Elisabeth Strout: Die langen Abende
Sonntag, 23. August 2020
Originaltitel: Olive again (auch schön)
Wie ist das Leben, wenn die Rente ansteht und auch irgendwann das Alter? Und wie ist das Rentnerdasein für eine Lehrerin, die eigentlich alle Schüler in einem kleinen Ort in Mathe unterrichtet hat?
Olive Kitteridge war wohl keine beliebte Lehrerin und auch als Frau ist sie in ihrem Heimatort nicht bei allen beliebt oder auch nur angesehen. Sie mischt sich einfach zu sehr ein in das Leben der anderen.
Ich habe Olive bereits in „Mit Blick aufs Meer“ kennengelernt und ich muss gestehen, ich mag sie sehr. Irgendwie fühle ich mich sehr verbunden mit ihr. Ich glaube, wir lieben beide die Fettnäpfchen!!
Älter werden
Elisabeth Strout versucht sich in diesem Buch in das Alter hinein zu versetzen. Olive hat kürzlich ihren Mann Henry verloren und fühlt ich ein wenig einsam. Aber sie hat großes Glück, sie findet noch einmal eine neue Liebe, Olive heiratet sogar noch einmal und zieht zu ihrem neuen Mann Jack. Das schöne Haus am Meer wird verkauft und abgerissen.

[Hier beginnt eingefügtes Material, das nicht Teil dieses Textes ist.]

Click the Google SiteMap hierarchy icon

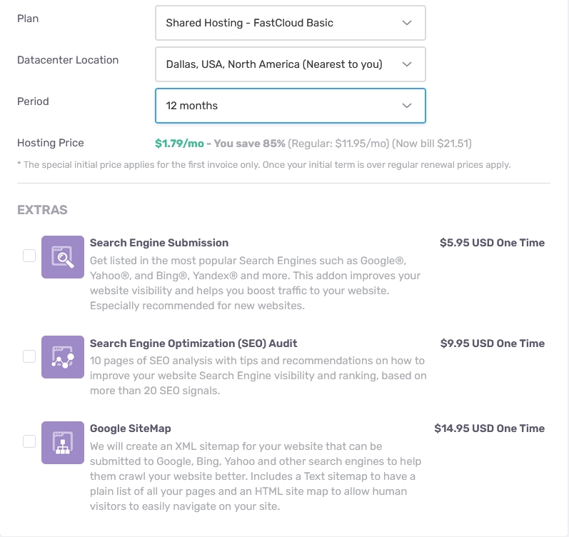click(63, 442)
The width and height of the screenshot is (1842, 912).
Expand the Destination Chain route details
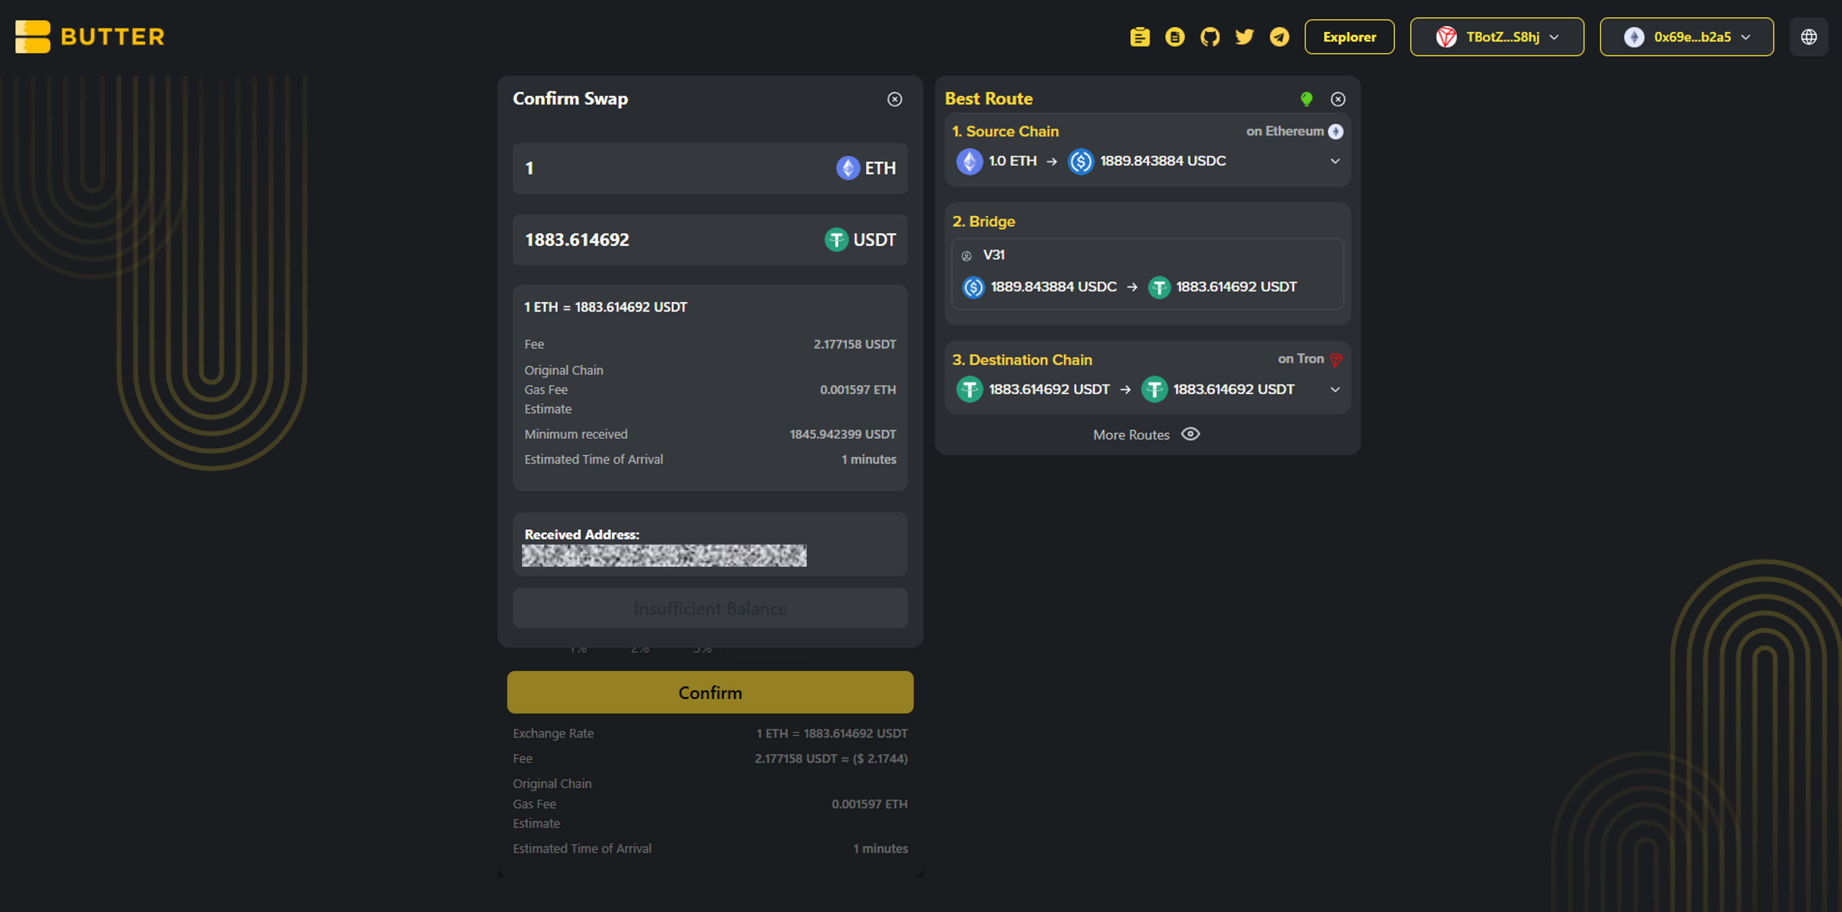[x=1335, y=390]
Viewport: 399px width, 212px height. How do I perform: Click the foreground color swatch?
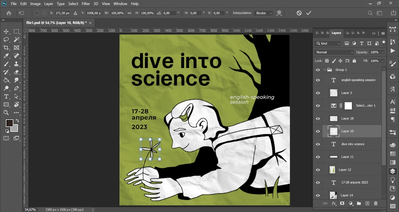[x=9, y=123]

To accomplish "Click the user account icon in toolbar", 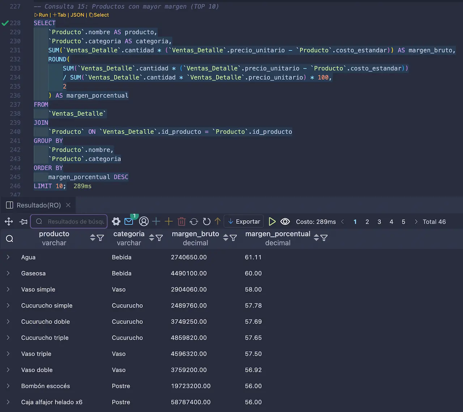I will point(144,221).
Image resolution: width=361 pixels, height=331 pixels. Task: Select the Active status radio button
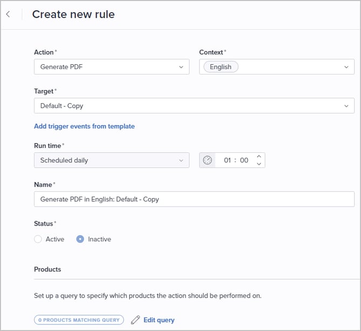tap(38, 239)
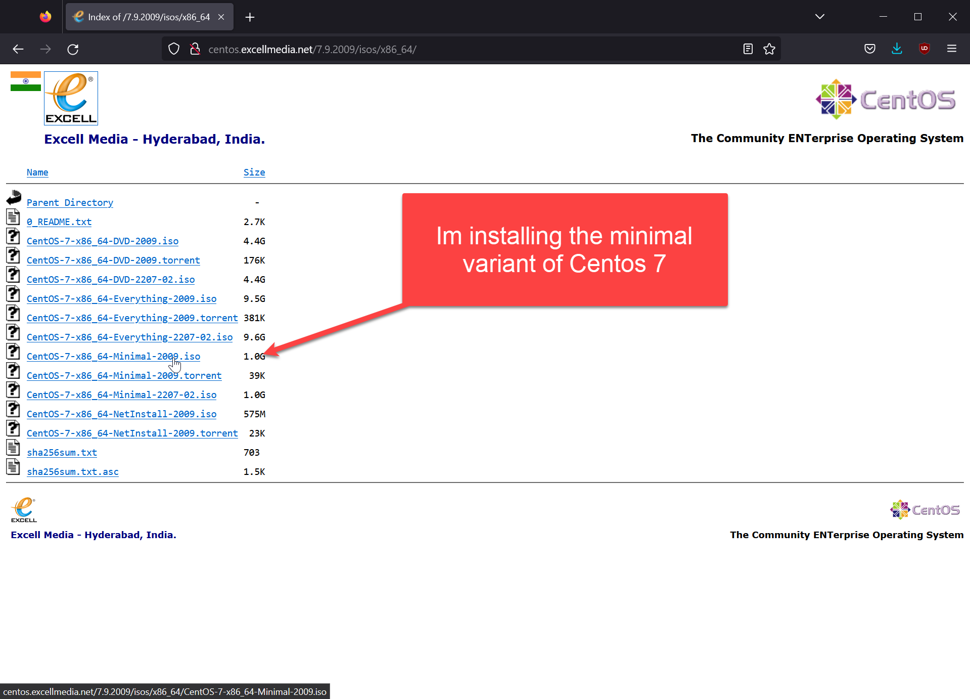Screen dimensions: 970x699
Task: Go to Parent Directory link
Action: point(70,203)
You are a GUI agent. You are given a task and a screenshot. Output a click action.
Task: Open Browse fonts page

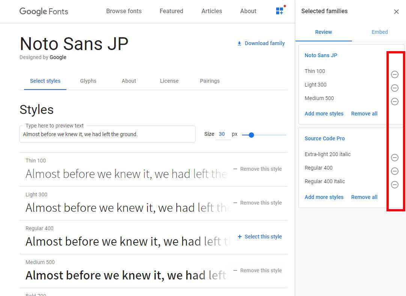pos(124,11)
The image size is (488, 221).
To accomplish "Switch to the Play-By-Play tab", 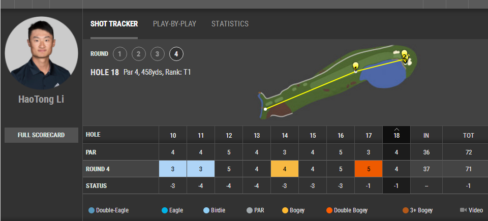I will [x=174, y=24].
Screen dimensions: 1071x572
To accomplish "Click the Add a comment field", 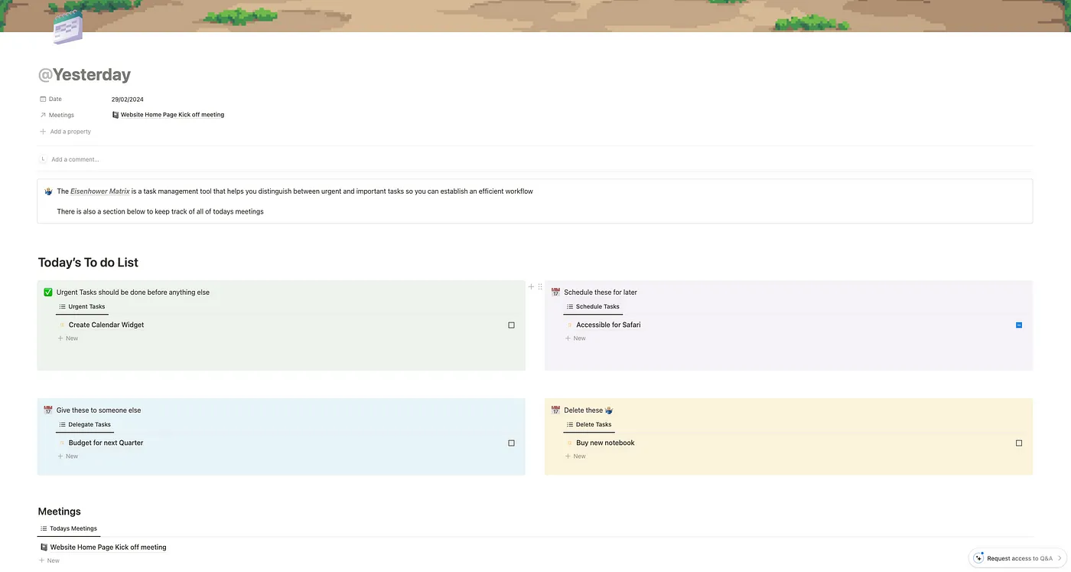I will (75, 159).
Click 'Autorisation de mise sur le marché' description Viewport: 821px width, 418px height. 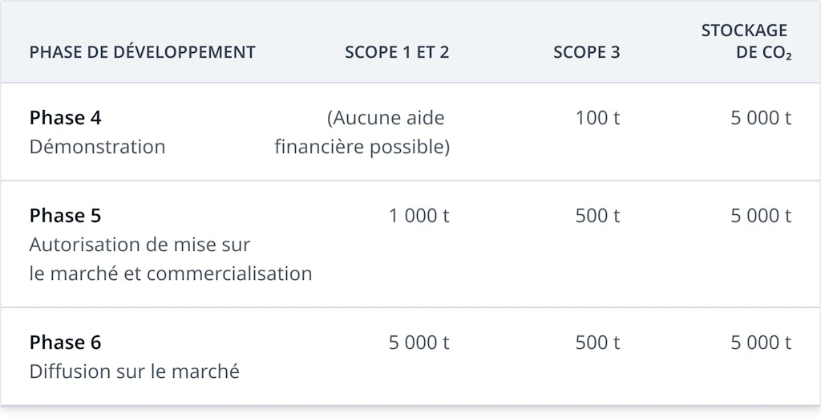tap(140, 245)
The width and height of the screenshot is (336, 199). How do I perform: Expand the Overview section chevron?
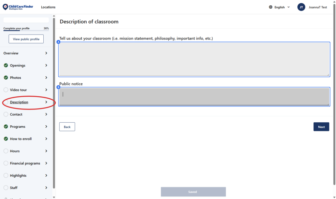46,53
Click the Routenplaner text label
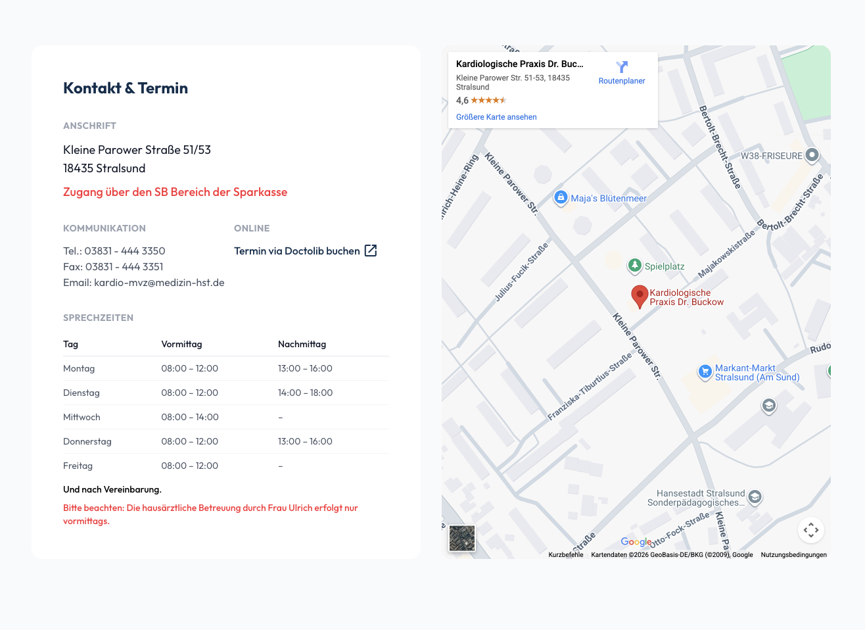The width and height of the screenshot is (865, 630). point(622,81)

Das Verhältnis zu ihrem einzigen Sohn Christopfer ist immer noch schwierig. Nun hat sie zwei Enkelkinder und noch zwei Stiefenkelkinder, zu denen sie aber keine Beziehung aufbauen kann. Auch das sprichwörtliche schlechte Verhältnis zur Schwiegertochter bessert sich nicht.
Strout liebt es, ihre Bücher als Kurzgeschichtensammlung aussehen zu lassen. Wieder werden die Geschichten vieler von Olives Mitmenschen erzählt. Häufig kommt Olive darin nur als Nebendarstellerin vor. Und manchmal erzählt ein anderer davon, wie er sie getroffen hat. So ganz nebenbei.
Treffen mit Bekannten aus anderen Büchern
Leider habe ich nicht mehr alle Bücher von Strout parat in meinem Kopf, aber viele der Einwohner von Crosby kommen mir sehr bekannt vor. Irgendwie sind alle Bücher miteinander verwoben, als ob sich Strout nie so wirklich von ihren Protagonisten trennen kann. Besonders schön finde ich die Stelle, als Olive Isabelle im Altersheim trifft. Sie ist die Mutter von Amy aus dem Roman „Isabelle und Amy“, dem Debüt von Strout. So erfahre ich endlich, wie Amy den Wutanfall ihrer Mutter (Isabelle hat Amy die langen roten Haare in einer Verzweiflungstat abgeschnitten) verkraftet hat und was aus ihr geworden ist.
Auch die Geschwister aus „Das Leben natürlich“ erkenne ich wieder. Irgendwie schön, dass es sie noch gibt.
Als alternde Lehrerin trifft Olive häufig ehemalige Schülerinnen und Schüler wieder. Sie kann sich an viele erinnern und fühlt sich ihnen immer noch überlegen. Aus einer unbegabten Schülerin ist eine berühmte Dichterin geworden, Olive hätte es bei ihr am wenigsten vermutet. Als sie sie trifft, glaubt sie, dass diese selbstmordgefährdet ist. Olive leistet ihr bei einem Cafébesuch Gesellschaft und erlebt einige Zeit später eine böse Überraschung.
Olive wird älter und gebrechlicher, das Altern wird schonungslos, aber auch mit sehr viel Selbstironie und Humor erzählt. Und auch der Wechsel ins Altersheim ist viel mehr Erleichterung als Schrecken.
Der Leser liebt diese Frau, die doch manchmal so ruppig scheint, aber durchaus emphatisch und führsorglich sein kann.
Fazit
„Die langen Abende“ ist eine gelungene Fortführung der anderen Romane der Autorin. Elisabeth Strout entwickelt sich immer mehr zu einer meiner liebsten Schriftstellerinnen.